And then 3 years later we have [0] and 6 years after that we have [1]. I appreciate Masters of the Universe types like Bloch and Lea contributing wickedly-efficient code, but somehow it's always mere mortals who end up mopping things up after the fact. Whether it's a bug in the actual algorithm or a "Comparison method violates its general contract!" exception that happens once in a blue moon, I think putting TimSort in Java was a mistake.
> I appreciate Masters of the Universe types like Bloch and Lea contributing wickedly-efficient code, but somehow it's always mere mortals who end up mopping things up after the fact
I think this is the wrong way to look at the problem. Progress is always iterative. If a given person happens to make a bigger iteration, then people call them 'masters of the universe', but that iteration isn't inherently different from the normal, smaller kind of iteration. And - consider: if every line of code has a chance of being buggy, then a bigger change is likelier to be more buggy. I say more buggy, rather than have more bugs, because bugginess is rarely disconnected; the whole conception is likely to be more flawed the newer it is. If we were to only accept small contributions then, somewhere along the way from here to the limit, we would arrive at timsort. And all the flaws of timsort wouldn't be gone, they would just be amortized into smaller chunks along the way from here to there. Which may be preferable, but that's something you have to consider; it's not so cut-and-dry as 'if we only make change conservatively, then we avoid catastrophic failure'.
All this not to mention that there are people who are 'masters of the universe' at fixing bugs.
> I think this is the wrong way to look at the problem. Progress is always iterative. If a given person happens to make a bigger iteration, then people call them 'masters of the universe', but that iteration isn't inherently different from the normal, smaller kind of iteration.
+1. Bloch himself made the iteration over work by Arthur van Hoff and others at Sun before him.
The "Comparison method violates its general contract!" exception is due to a bug in the caller's code, not in the sort implementation. If you have a bug in your code, just because you're able to get away with it today doesn't mean you should expect to get away with it forever.
I agree in theory. But in practice that specific caller's code bug was so widespread and Timsort broke so much existing code that it warranted offering a "-Djava.util.Arrays.useLegacyMergeSort=true" option.
The specific line from the Javadoc you're alluding to [0] is:
> The implementor must ensure sgn(x.compareTo(y)) == -sgn(y.compareTo(x)) for all x and y.
The problem is the second implied half of that statement: Pre-Timsort it was ", and if you don't, results might not be sorted in the correct order" while with Timsort it was ", and if you don't, you will get a RuntimeException."
It's way too easy to accidentally violate that condition: System.currentTimeMillis(), incorrect null handling, random numbers. Sometimes not even in the Comparator itself. The condition I posted, plus the other two:
> The implementor must also ensure that the relation is transitive: (x.compareTo(y)>0 && y.compareTo(z)>0) implies x.compareTo(z)>0.

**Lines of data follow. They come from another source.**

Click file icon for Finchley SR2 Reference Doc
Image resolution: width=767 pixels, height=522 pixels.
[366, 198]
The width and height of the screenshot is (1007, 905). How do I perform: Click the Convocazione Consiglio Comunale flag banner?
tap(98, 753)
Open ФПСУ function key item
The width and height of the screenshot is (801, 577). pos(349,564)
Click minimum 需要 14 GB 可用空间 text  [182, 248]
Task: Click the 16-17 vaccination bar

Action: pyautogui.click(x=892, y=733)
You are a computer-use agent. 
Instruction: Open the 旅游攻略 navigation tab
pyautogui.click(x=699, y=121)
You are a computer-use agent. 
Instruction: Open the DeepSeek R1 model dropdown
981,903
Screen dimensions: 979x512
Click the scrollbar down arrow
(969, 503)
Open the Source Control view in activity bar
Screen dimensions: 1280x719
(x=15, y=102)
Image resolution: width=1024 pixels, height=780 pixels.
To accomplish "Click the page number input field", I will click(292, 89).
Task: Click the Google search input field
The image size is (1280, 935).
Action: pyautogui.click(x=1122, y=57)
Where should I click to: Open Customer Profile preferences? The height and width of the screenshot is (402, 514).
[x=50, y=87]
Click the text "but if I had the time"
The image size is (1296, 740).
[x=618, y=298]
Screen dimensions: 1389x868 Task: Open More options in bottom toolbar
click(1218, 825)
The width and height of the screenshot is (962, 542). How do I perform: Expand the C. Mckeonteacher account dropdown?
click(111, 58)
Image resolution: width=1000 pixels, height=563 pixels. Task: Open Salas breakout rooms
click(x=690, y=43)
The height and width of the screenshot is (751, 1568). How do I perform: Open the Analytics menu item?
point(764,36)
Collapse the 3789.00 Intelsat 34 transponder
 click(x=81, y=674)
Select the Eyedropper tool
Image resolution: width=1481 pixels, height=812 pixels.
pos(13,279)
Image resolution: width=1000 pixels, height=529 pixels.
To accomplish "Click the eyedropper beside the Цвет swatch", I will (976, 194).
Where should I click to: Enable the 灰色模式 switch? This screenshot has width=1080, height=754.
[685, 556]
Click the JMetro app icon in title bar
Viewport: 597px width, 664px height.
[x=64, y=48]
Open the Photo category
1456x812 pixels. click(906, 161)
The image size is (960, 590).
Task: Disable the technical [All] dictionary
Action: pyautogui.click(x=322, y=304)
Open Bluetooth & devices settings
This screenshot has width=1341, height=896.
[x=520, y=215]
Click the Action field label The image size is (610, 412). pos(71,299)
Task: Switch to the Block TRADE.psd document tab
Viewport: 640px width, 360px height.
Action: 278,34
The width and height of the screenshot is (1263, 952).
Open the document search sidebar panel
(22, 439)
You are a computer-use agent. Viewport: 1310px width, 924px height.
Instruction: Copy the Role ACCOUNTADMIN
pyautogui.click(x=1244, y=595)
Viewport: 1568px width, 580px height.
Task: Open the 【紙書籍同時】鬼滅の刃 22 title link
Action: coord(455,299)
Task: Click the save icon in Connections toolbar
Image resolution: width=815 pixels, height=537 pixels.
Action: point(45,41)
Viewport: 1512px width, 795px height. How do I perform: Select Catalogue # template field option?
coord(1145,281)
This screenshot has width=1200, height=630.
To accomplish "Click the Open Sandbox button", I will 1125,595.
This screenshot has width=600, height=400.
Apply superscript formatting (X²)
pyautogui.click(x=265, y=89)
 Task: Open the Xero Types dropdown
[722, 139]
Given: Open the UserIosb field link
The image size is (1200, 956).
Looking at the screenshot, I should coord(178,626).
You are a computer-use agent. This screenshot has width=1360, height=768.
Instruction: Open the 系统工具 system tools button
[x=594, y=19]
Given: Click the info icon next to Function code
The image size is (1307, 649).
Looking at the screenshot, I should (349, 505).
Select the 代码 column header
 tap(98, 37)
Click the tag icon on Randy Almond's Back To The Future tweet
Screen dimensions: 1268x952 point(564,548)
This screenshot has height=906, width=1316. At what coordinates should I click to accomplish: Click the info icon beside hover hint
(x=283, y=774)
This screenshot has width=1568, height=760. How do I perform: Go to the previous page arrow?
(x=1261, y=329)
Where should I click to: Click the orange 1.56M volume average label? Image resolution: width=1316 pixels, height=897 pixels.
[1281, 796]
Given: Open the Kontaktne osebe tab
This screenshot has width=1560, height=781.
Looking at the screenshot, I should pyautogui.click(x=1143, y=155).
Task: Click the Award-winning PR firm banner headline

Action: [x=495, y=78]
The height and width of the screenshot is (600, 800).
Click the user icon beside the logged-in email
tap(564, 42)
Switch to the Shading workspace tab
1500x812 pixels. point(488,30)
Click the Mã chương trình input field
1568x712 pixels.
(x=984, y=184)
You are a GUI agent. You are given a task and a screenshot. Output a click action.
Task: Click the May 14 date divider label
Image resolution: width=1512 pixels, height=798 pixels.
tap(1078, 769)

> Finally, the implementor must ensure that x.compareTo(y)==0 implies that sgn(x.compareTo(z)) == sgn(y.compareTo(z)), for all z.
Are just way too easy for someone to inadvertently violate to justify a RuntimeException when it occurs.
It sounds like it didn't break code, it just revealed that a lot of code was already broken. An invalid comparison function is a serious problem, and accepting unsorted output rather than fixing the damn bug is not a good workaround.
It's good to have a contract that defines behaviour even in the case of invalid input.
That could be throwing an error, or it could be given unsorted input. Either way is ok.
(The C and C++ answer is to leave the behaviour in the face of invalid input undefined. Undefined means that anything goes, including formatting your hard disk.)
If you supply an invalid comparison function to your sort function, which would you prefer to happen - that it crash, or that it give you unsorted output? (If you actually wanted sorted output, you should have provided a valid comparison function.)
Ideally I'd like a compile-time error — but that's beyond the current level of technology, so the next best thing is a crash. Having code that does unintended things is the worst-case scenario IMO. (Obviously it's the programmer's fault for providing buggy code, but that's a fault that every programmer shares. Personally, I appreciate any help in guarding against it.)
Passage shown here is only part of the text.